Wednesday, May 28, 2014

Social Niceties

Does social media influence our ability to interact in real life? 

I've had a little success in the past few months between blog posts making the Huffington Post and The Good Men Project.  I am always surprised at how well my posts do, and even more surprised at the overwhelming number of supportive, positive comments that I get from other moms or parents.  From sleepless moms who feel my pain to breastfeeding moms who have gone through many of the same circumstances, to people who have lost their brother like I have, or who have been married as long as I have.  The comments are heart-warming, and I keep them in a nice warm spot next to that thumpety-thump in my chest.

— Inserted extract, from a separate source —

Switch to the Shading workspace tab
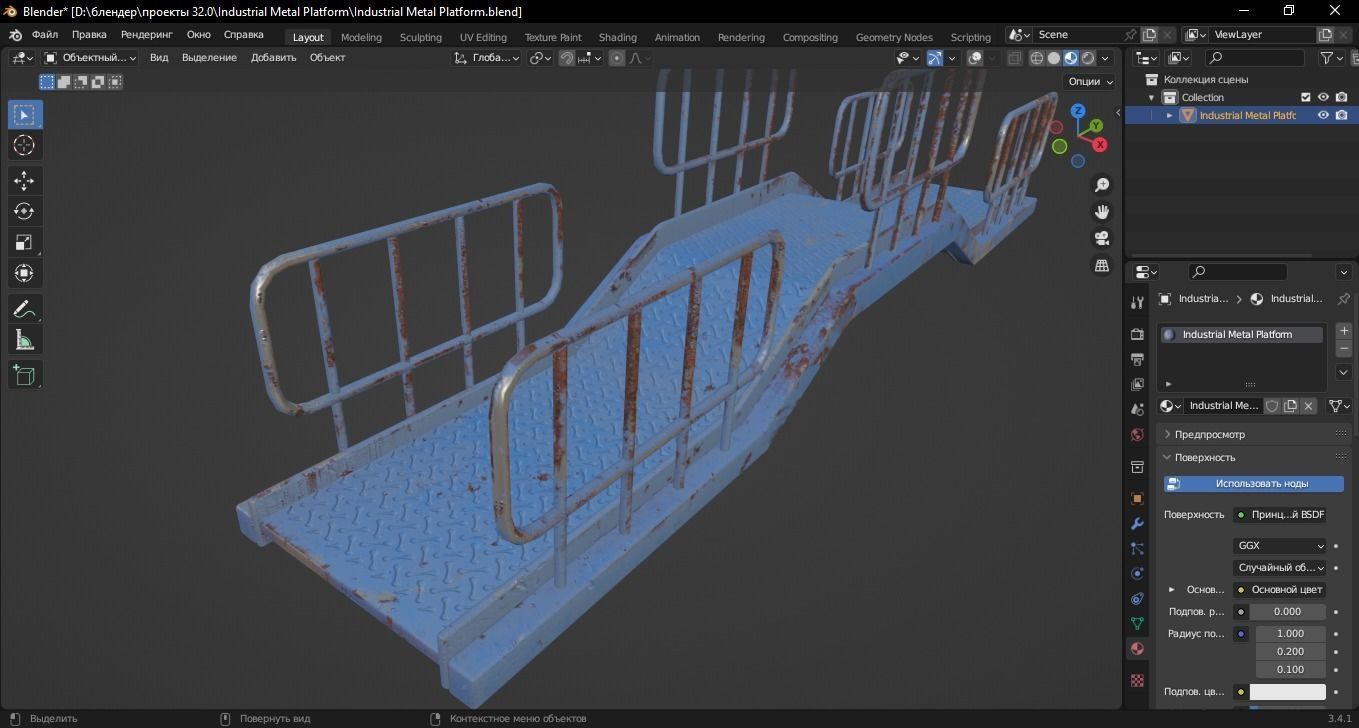 617,36
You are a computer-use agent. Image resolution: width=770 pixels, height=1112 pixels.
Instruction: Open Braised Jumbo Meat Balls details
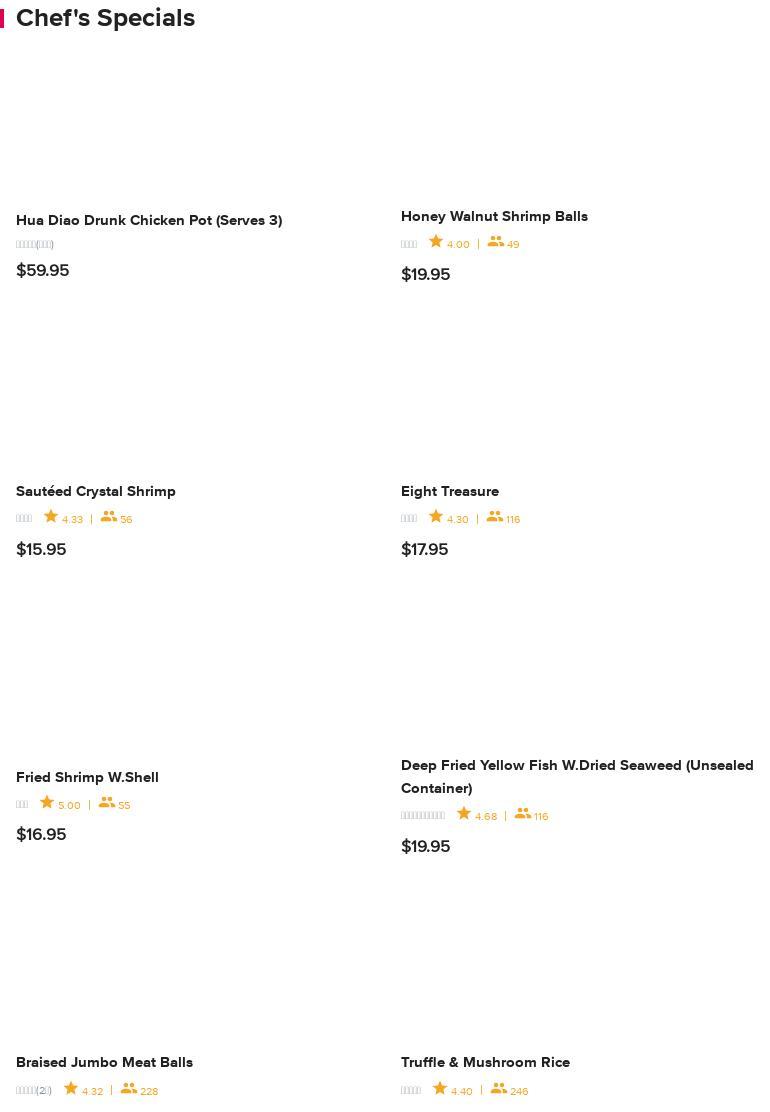[x=104, y=1062]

I also love comments that disagree with me.  I love to have started a dialogue, to encourage someone to say, "That wasn't my experience.  My experience was this."  I am a firm believer that sharing your experiences aids other moms/dads/parents in feeling like they are not alone.  But then there are those other comments, the ones that I mostly ignore, that make me ponder the kind of society social media has turned us into.  Would I ever, for instance, tell a mom in real life that she's just complaining? "Waaah.  Don't have kids."  Or say that they seemed "whiny and a little insecure"? (I have had both comments aimed in my direction recently.) Or would I be polite and choose not to comment at all?  The problem with social media is it gives us this feeling of privelege--we can comment if we want, and since these people don't know us, what does it matter?  

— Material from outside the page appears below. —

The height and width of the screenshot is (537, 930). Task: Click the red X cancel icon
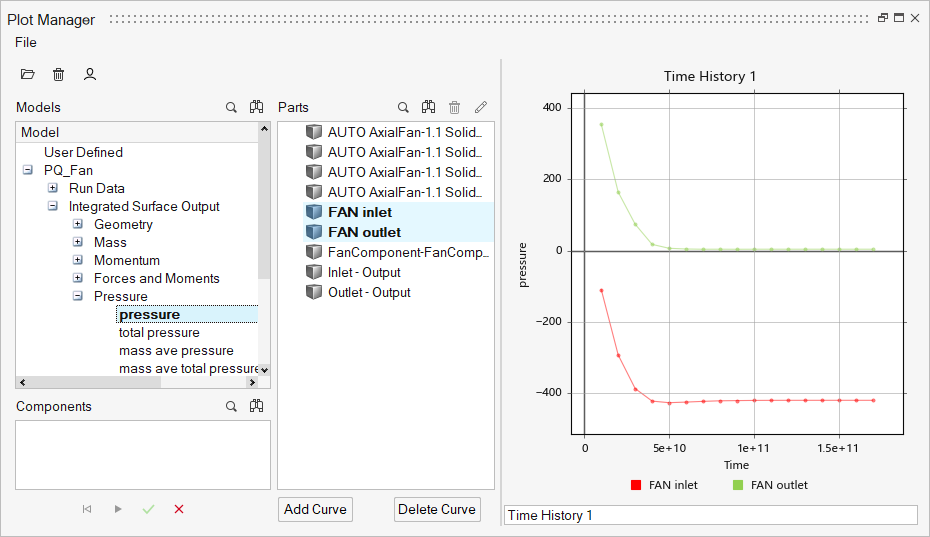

I'm pretty thick-skinned.  I have a very conservative sister-in-law whose political rants have given us some moments of disagreement--but no matter how strong our politics are, I don't take it to heart.  Why? Because in the real world we wouldn't say the things we say to each other on Facebook, and in all honesty, politics probably wouldn't even come up.   But recently I have tried my darndest not to comment on her political posts, because I wouldn't have that conversation face-to-face.  I love my sister-in-law and I would instead ask what she has been up to, how her son is doing, and how work has been.  We might mention that we didn't like a certain piece of legislation and why, but, being of the generation that happened before Facebook means that we still, in our "real" lives, we would do so with courtesy and with a much slower reaction-time.

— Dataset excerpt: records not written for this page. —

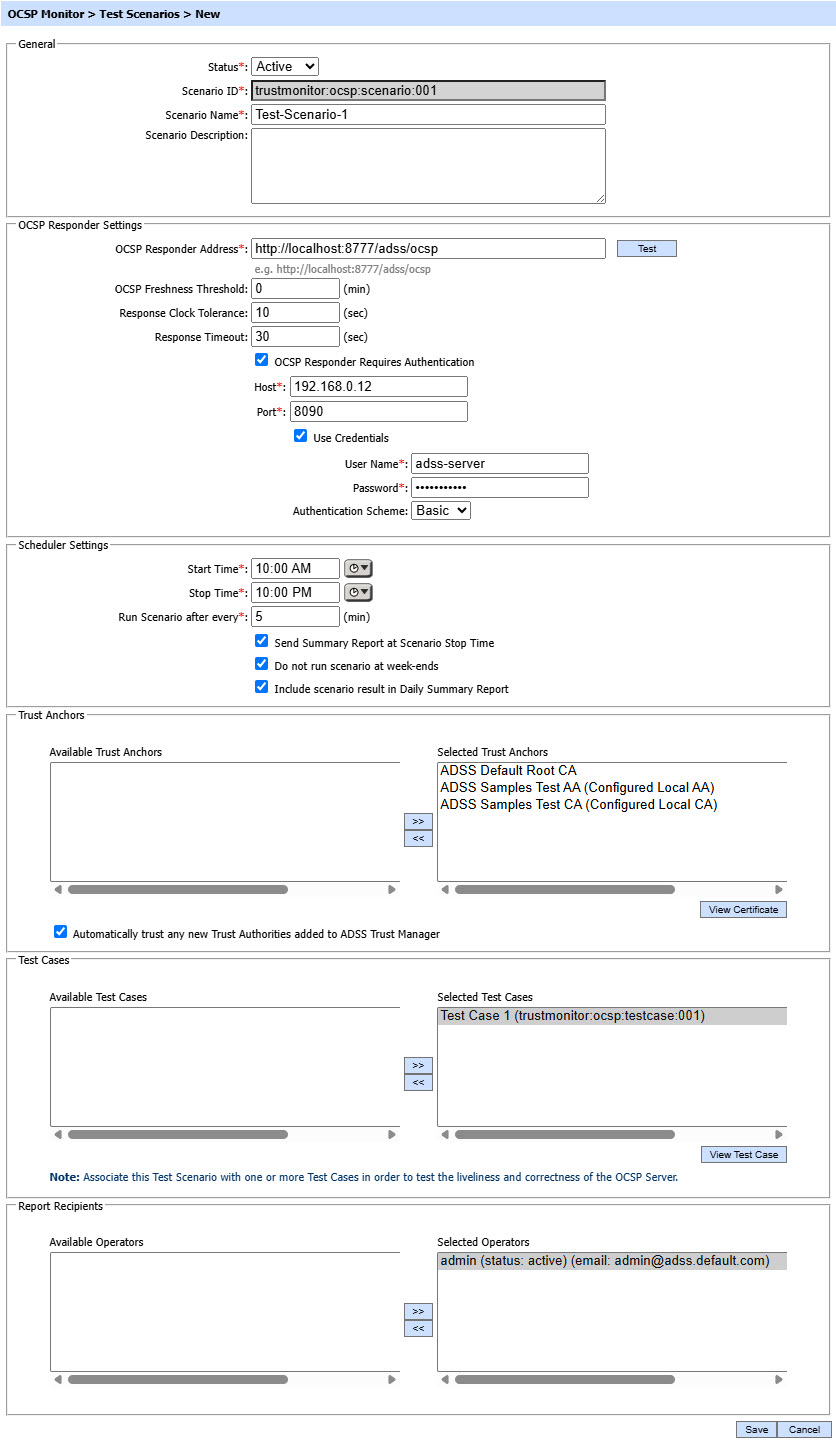This screenshot has width=836, height=1442.
Task: Open the Start Time clock picker
Action: 358,569
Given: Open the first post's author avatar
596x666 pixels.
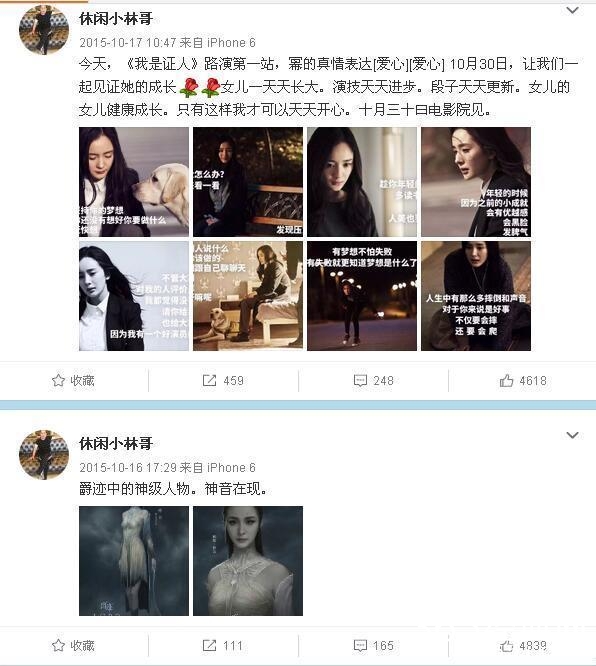Looking at the screenshot, I should click(44, 30).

Now we see a generation who, influenced by the behavior on social media websites, have lost many of the social niceties that have shaped our face-to-face interactions before Facebook and Twitter.  Reaction time isn't filtered, and often what they think pops out before they have had time to decide whether or not it's impolite, or downright rude.  I guess time will tell if our social media lives will drip over into the "real" lives of my generation, but I have to hope that common courtesy wins the day instead.  What an angry, antisocial world it would be otherwise!  In the meantime, I'm going to continue to try to keep my comments limited to those I would make in real life.  Winky smiley face. Hashtag respect.